*Material for this exercise*.
— START —

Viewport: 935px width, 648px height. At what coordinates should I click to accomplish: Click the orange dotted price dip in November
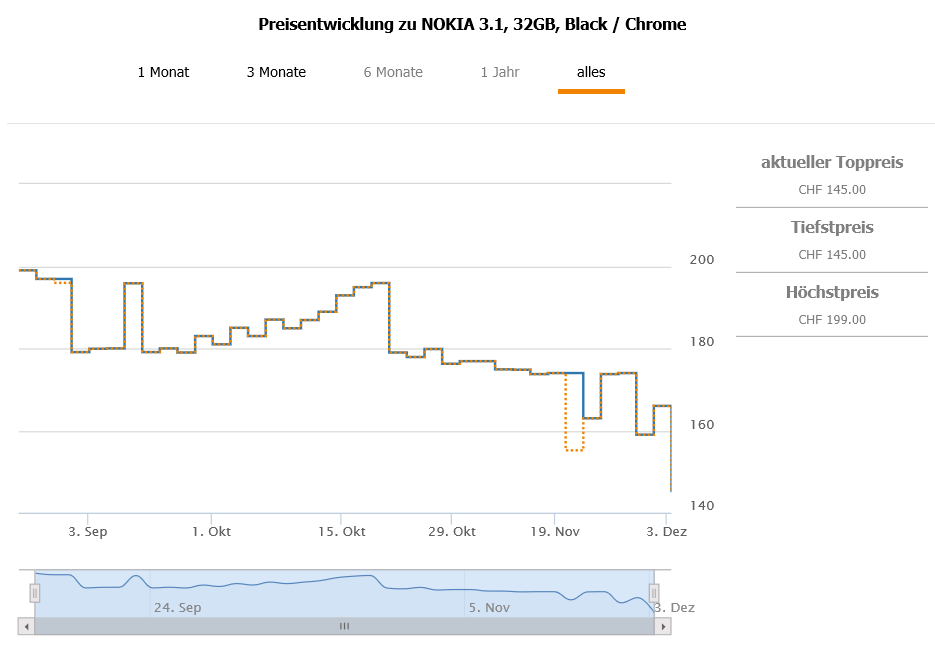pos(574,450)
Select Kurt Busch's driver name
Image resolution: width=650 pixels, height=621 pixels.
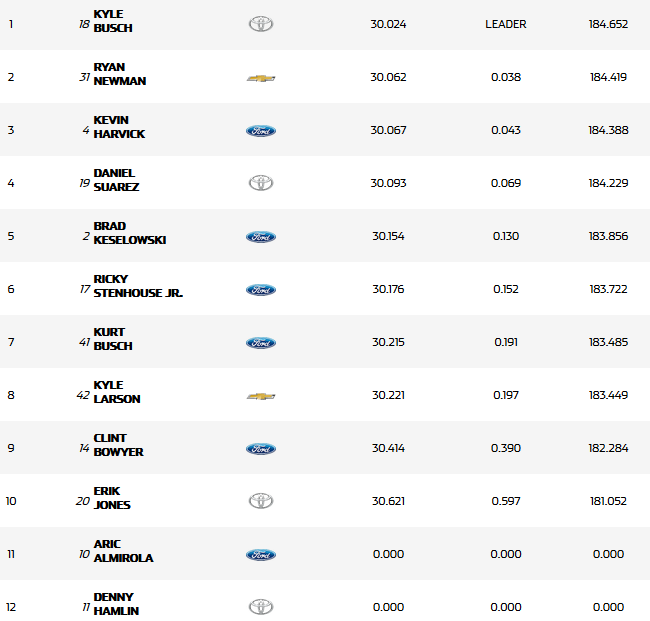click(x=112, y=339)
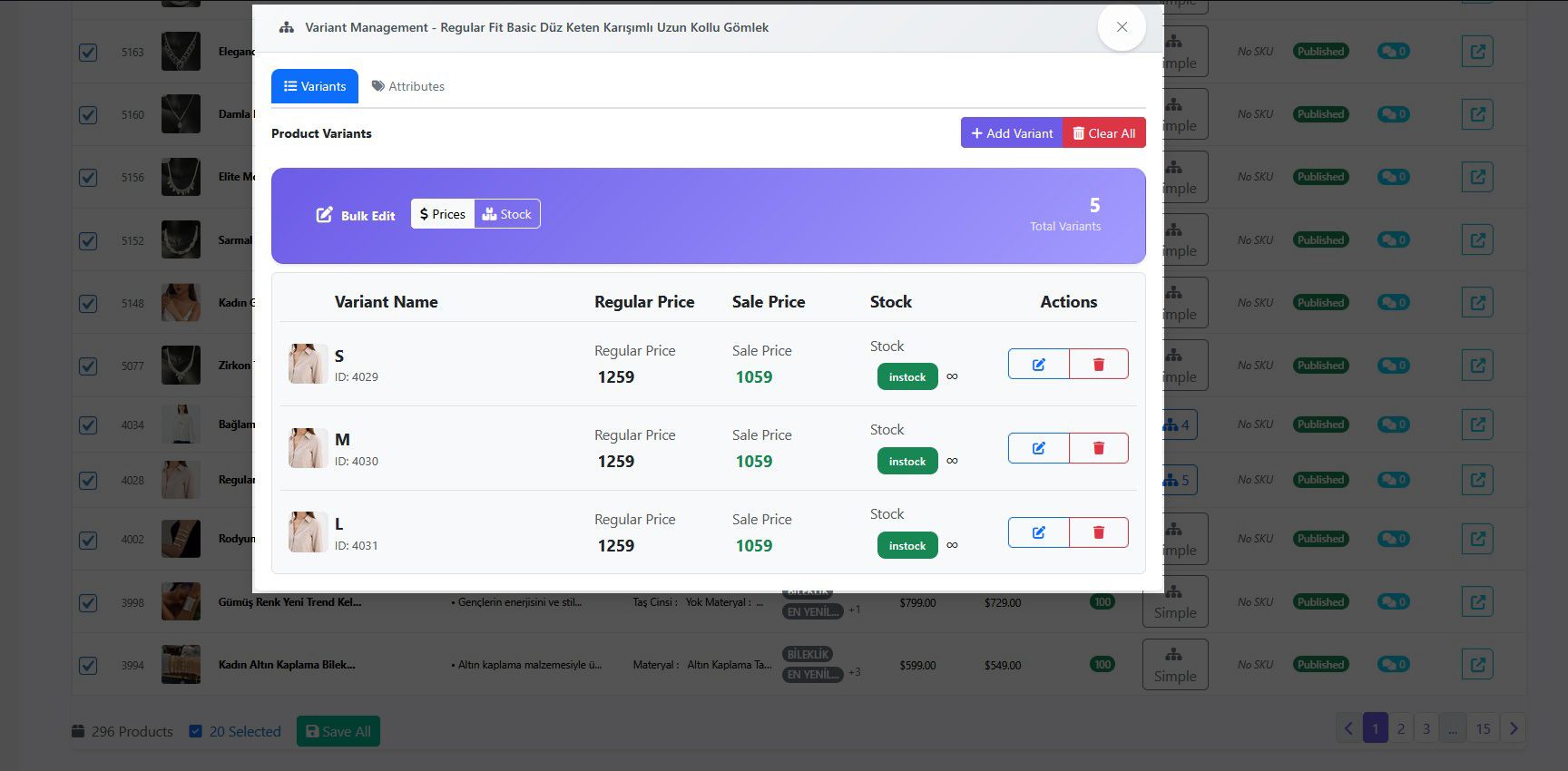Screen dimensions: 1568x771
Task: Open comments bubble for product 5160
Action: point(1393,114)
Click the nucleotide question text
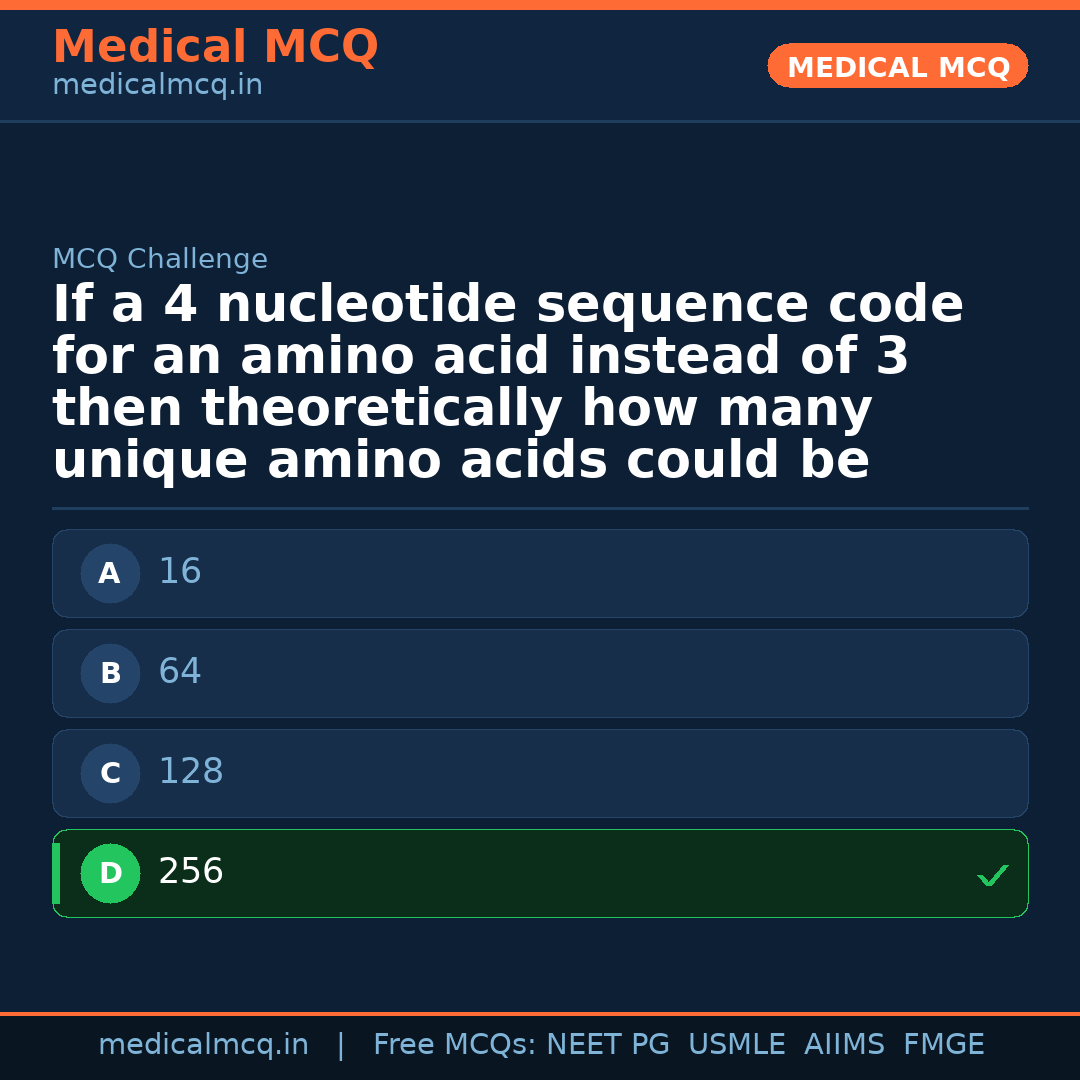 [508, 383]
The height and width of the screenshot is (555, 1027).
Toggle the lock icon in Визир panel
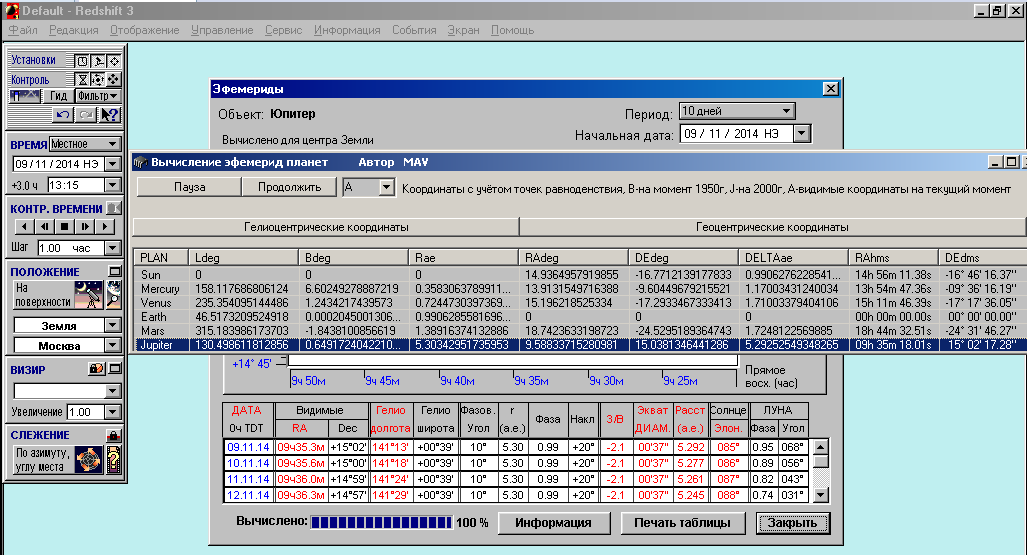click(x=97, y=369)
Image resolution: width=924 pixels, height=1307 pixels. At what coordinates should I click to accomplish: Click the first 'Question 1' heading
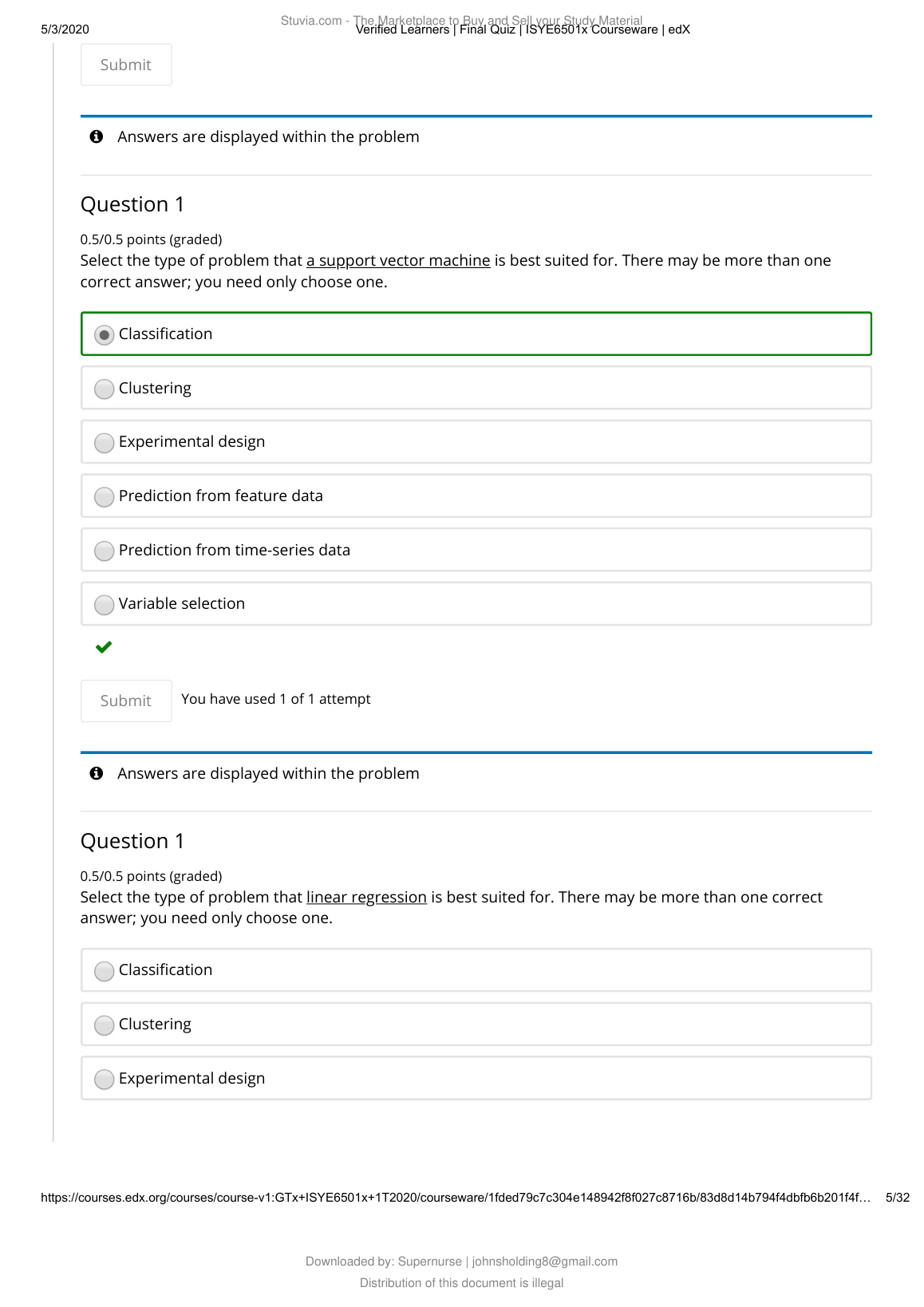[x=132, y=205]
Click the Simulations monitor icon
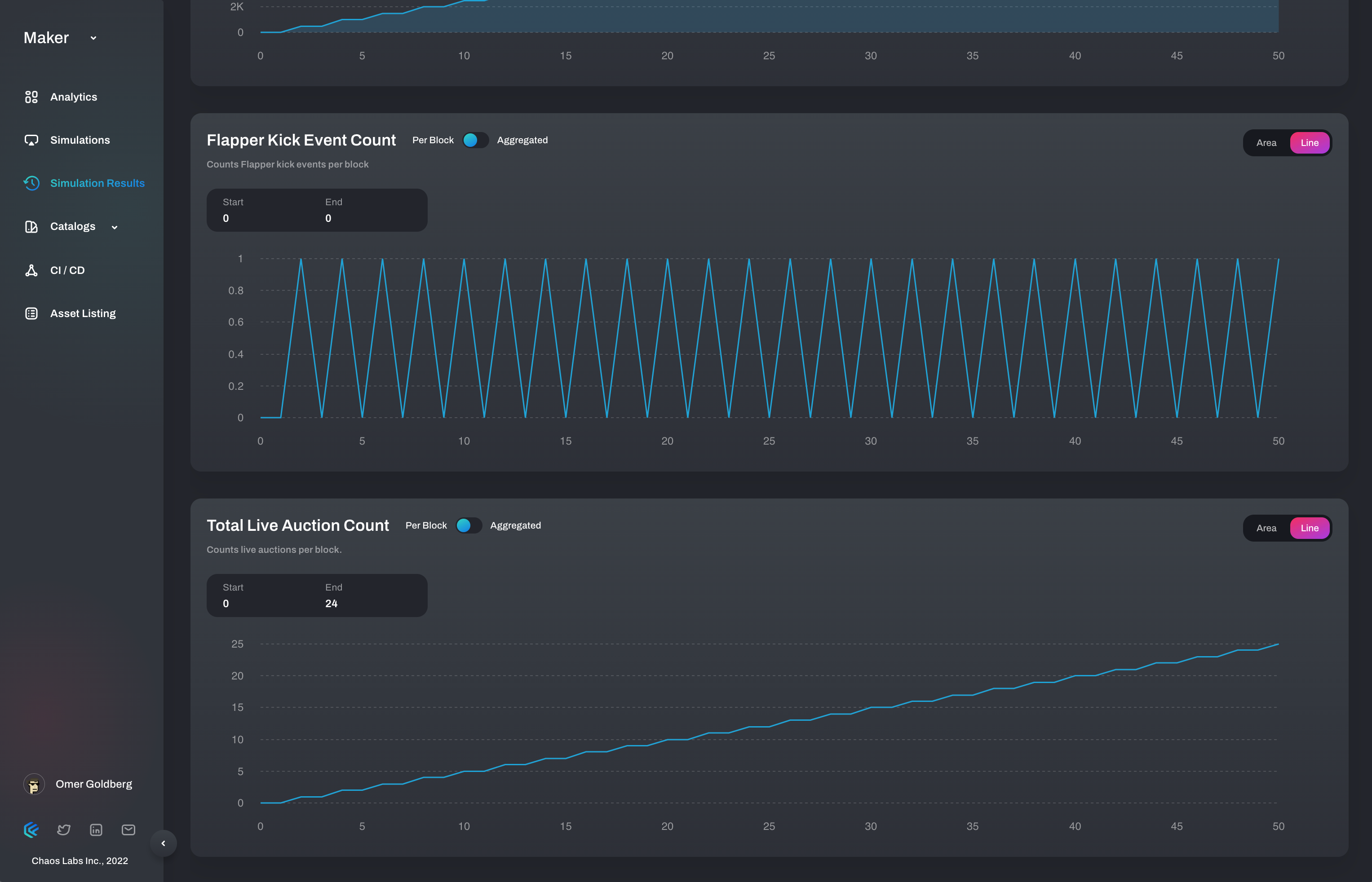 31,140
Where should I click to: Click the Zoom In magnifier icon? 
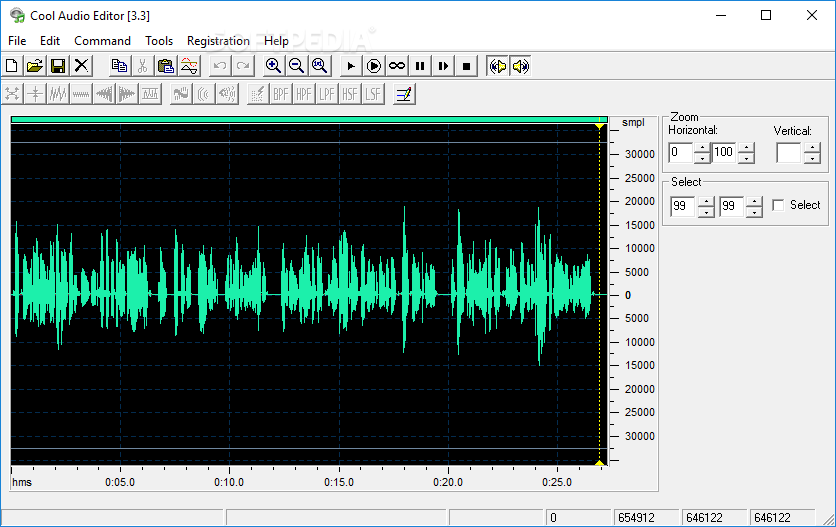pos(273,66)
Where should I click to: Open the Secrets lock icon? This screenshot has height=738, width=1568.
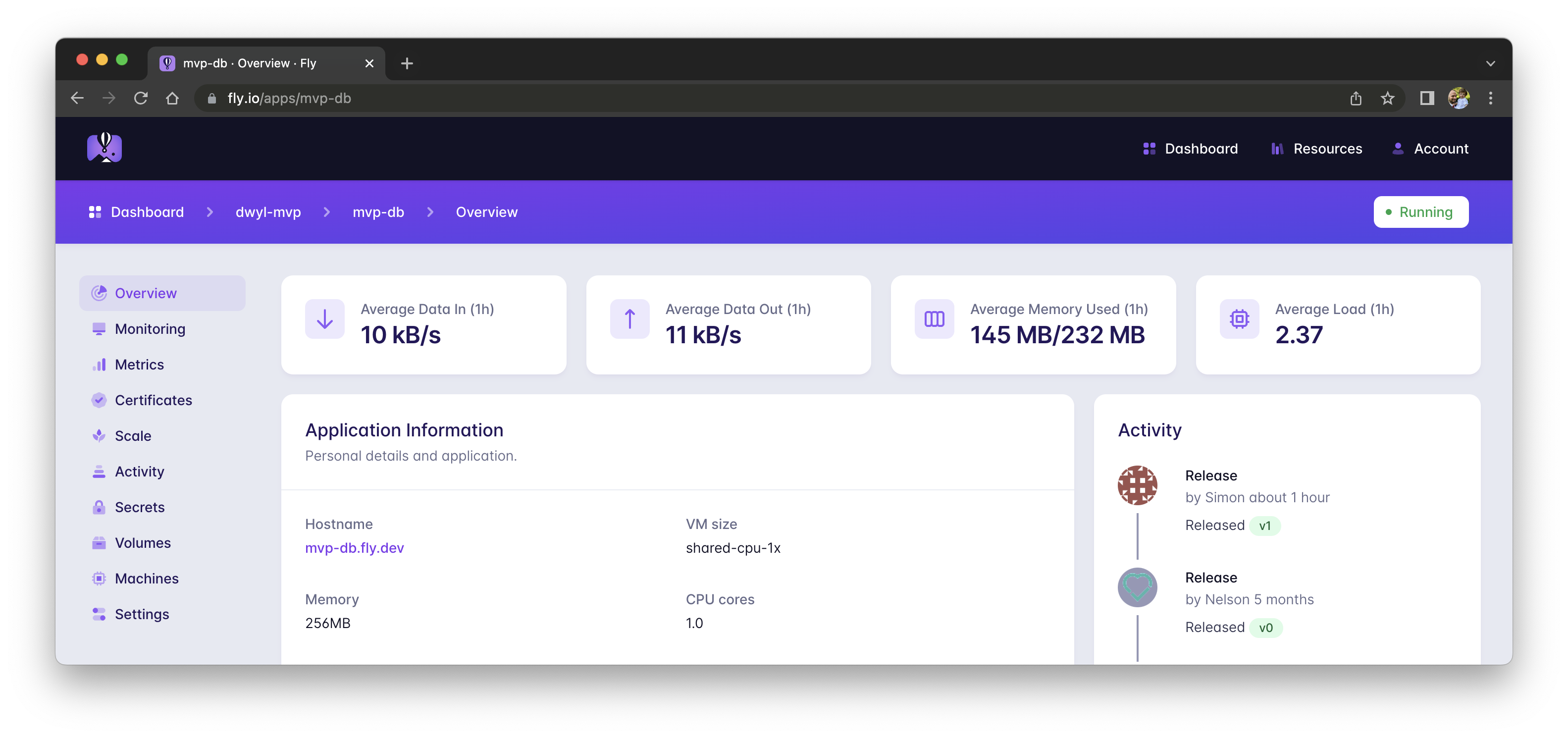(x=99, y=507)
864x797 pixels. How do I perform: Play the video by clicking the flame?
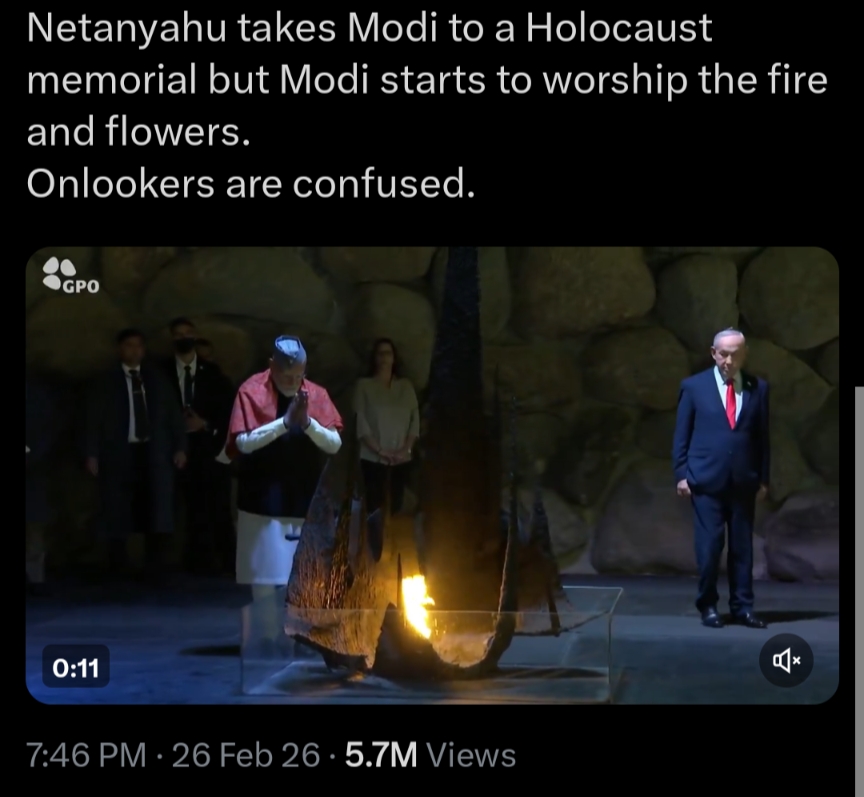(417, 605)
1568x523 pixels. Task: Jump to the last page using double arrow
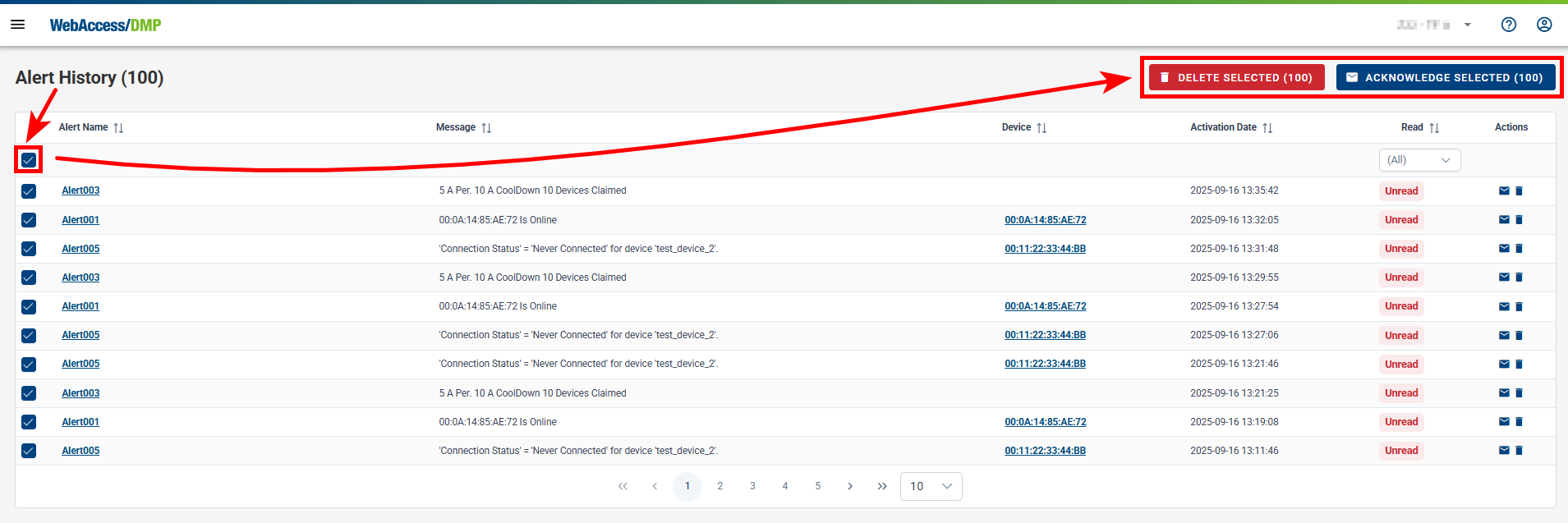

— END —

*Work to be completed*. Copy out each line of the records above that contains the string "Image", matching case exactly.

*Correct answer*.
Image resolution: width=650 pixels, height=621 pixels.
Image resolution: width=924 pixels, height=1307 pixels. At what coordinates should I click to accomplish: Click the first 'Question 1' heading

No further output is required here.